In Christian teaching, prophetic commissions become paradigms for clergy vocations; we are called by God and some of those calls have supernatural components. But how do Jews, liberal, progressive, not necessarily theistic Jews, understand Isaiah’s call? How do we understand Isaiah’s heavenly visit? What moral, ethical or socially just teaching does it inspire? And our society – including highly educated clergy, seminarians and rabbits – does not always take folk who have visions of God seriously, even as we celebrate our holy ancestors who have done so. Mystics and visionaries are often executed first and canonized later. Yet in New Age and Renewal iterations of our traditions many seek visions and mystical experiences of God. What are the lessons of this text for rational, modern peoples? And has anybody had a vision of God that they’d be willing to share?

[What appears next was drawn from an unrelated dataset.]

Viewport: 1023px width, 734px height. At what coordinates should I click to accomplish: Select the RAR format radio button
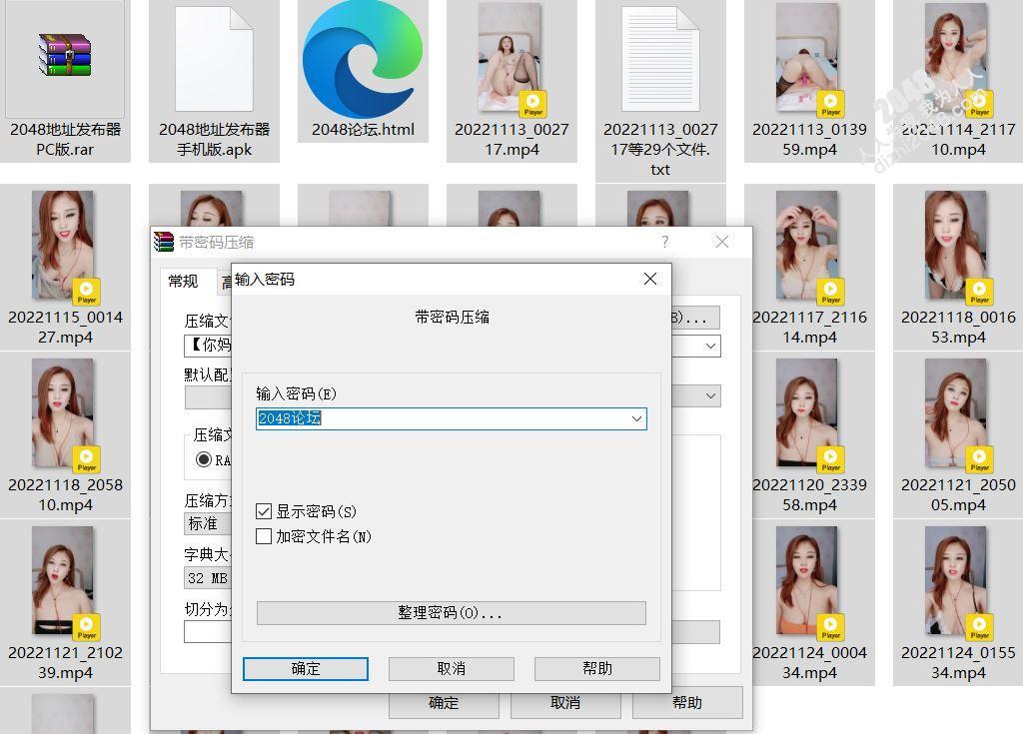[x=204, y=459]
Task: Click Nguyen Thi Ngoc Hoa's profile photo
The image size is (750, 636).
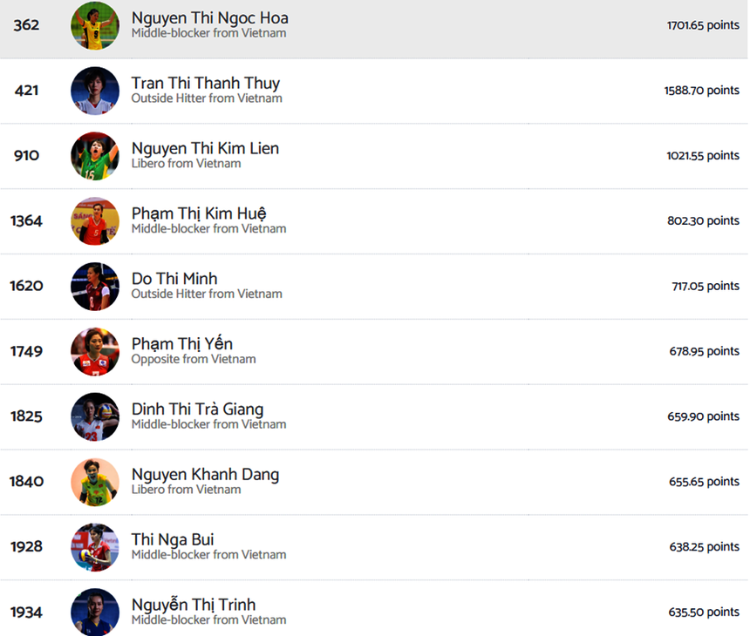Action: point(94,25)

Adapting the Apostle Paul: 2 Corinthians 12:2 I know a woman in Christ who fourteen years ago was caught up to the third heaven—whether in the body or out of the body I do not know; God knows.
I know a woman who has seen visions of God and saints in heaven. And I know from the ordination boards on which I have served and with which I have worked that this would have rendered her unfit for ordination in the eyes of many. In the eyes of some, psychological evaluation and medication may have been deemed essential.
But the dreams, ah the visions!
A waterfall of molten metal, flashing gold and silver and reflecting a light dazzling and warm as far as the eye could see, straight up and to each side. The sound of thunder and crashing waves. She knew it was speech yet could not understand the words. And behind the curtain of undulating metal there was… The dizzying assaults of visual and auditory stimuli stilled just enough to interpret them. Not a curtain, but a hem. And above and behind the hem…
I saw the Living God sitting on a throne, high and lofty; and the hem of God's gown filled the temple of my sight. Shabbat shalom.